* [Data shown]:
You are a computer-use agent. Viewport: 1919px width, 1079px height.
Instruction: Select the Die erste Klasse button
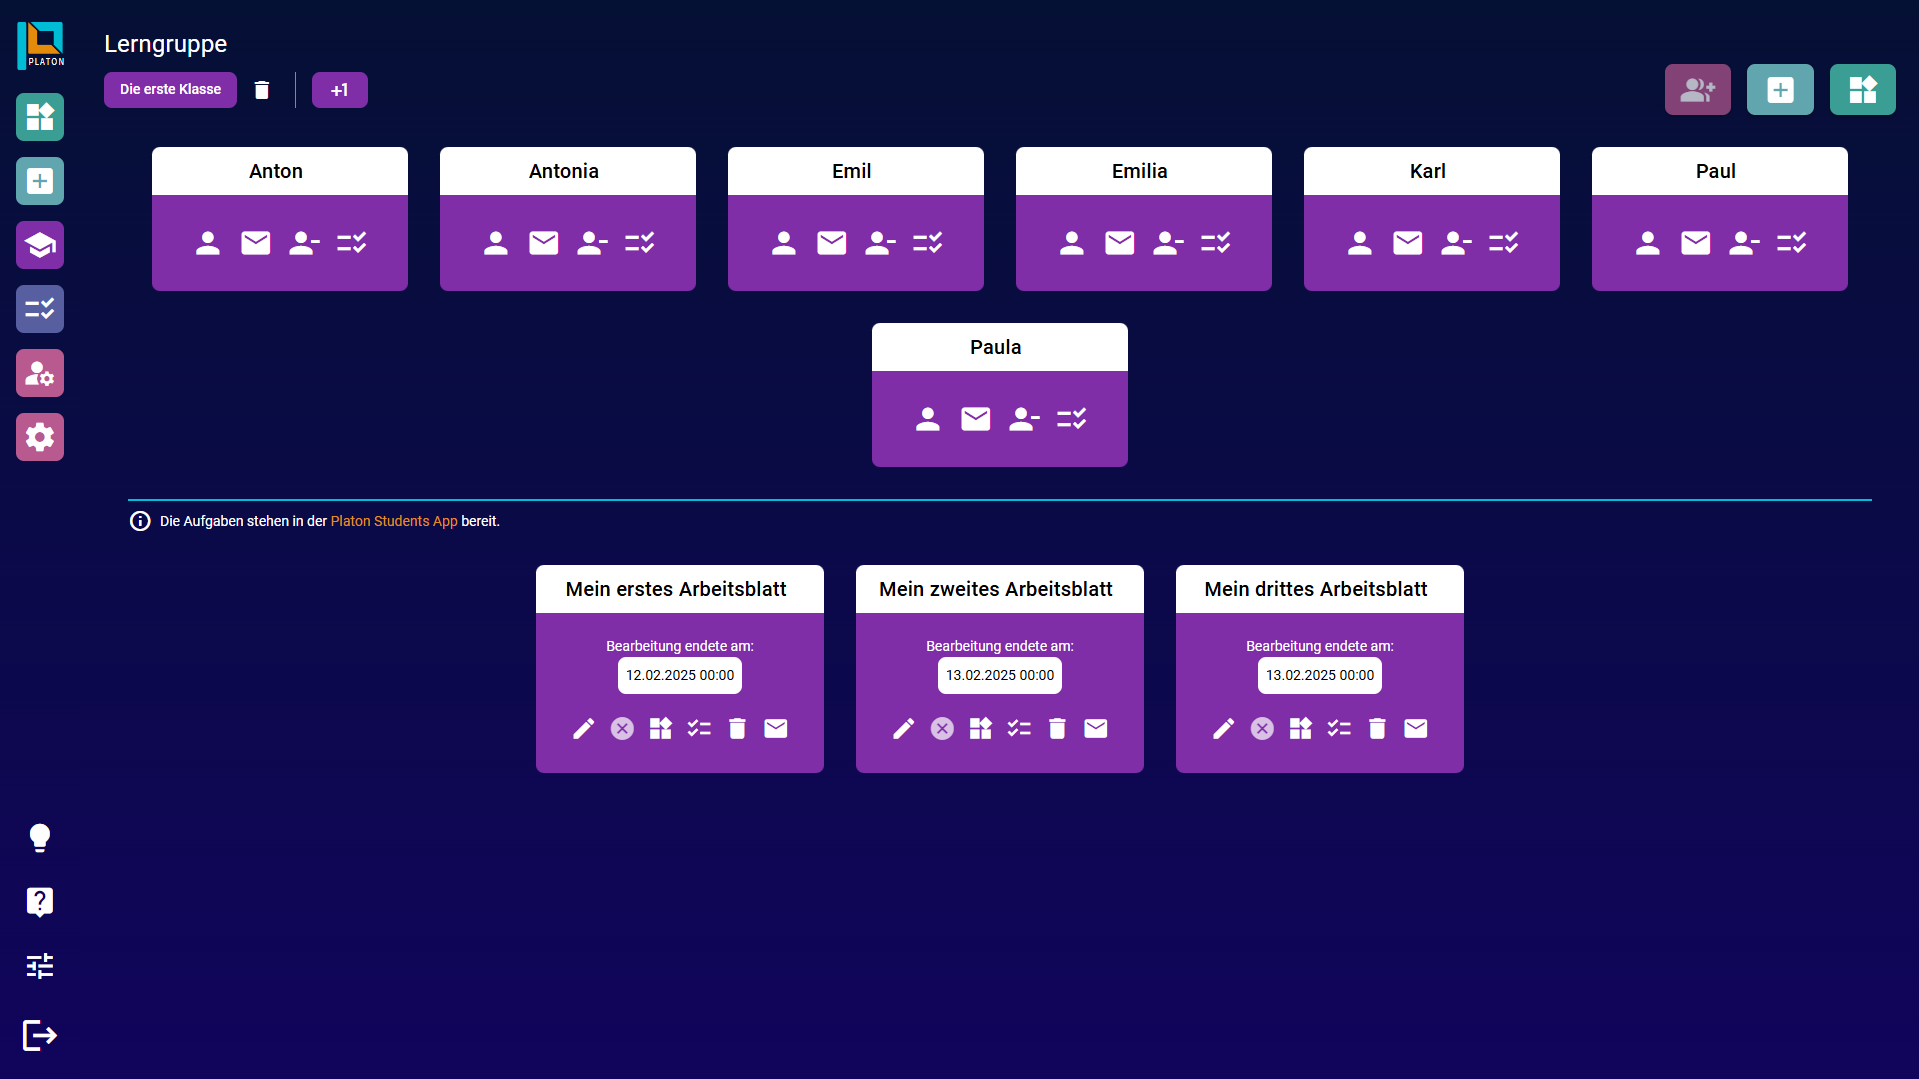pyautogui.click(x=170, y=90)
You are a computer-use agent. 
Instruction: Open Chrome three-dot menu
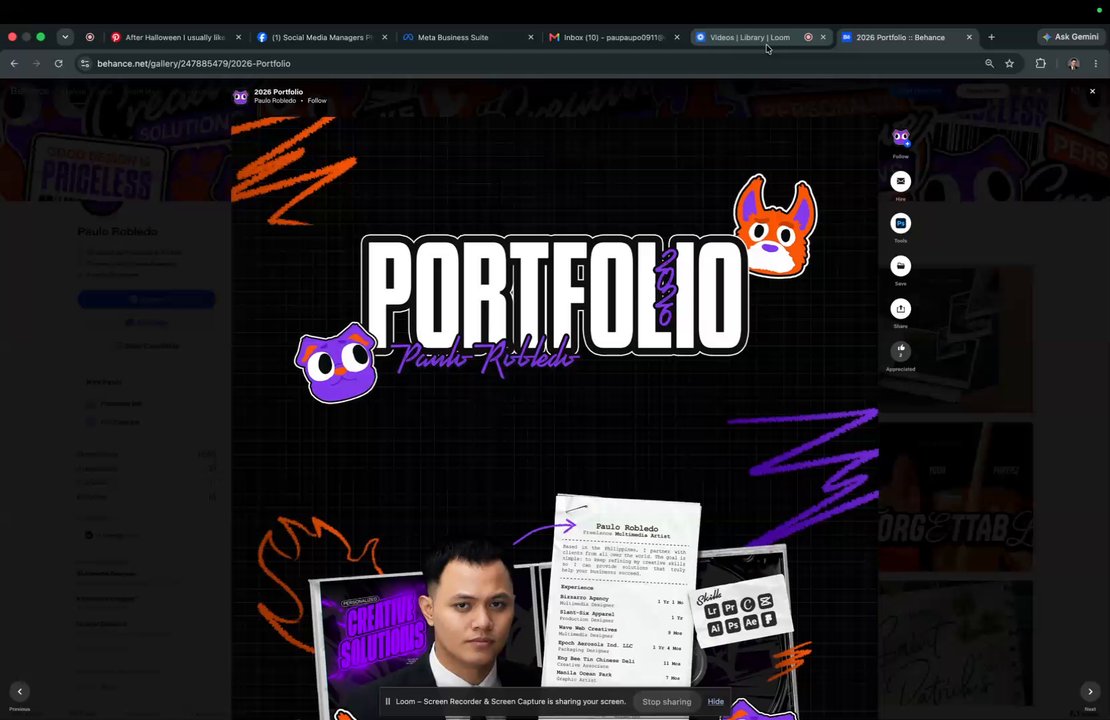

* [What is required]: Check each line of the listing above for the string "computer", then give how many lines have it. No other text.

* [Reply]: 2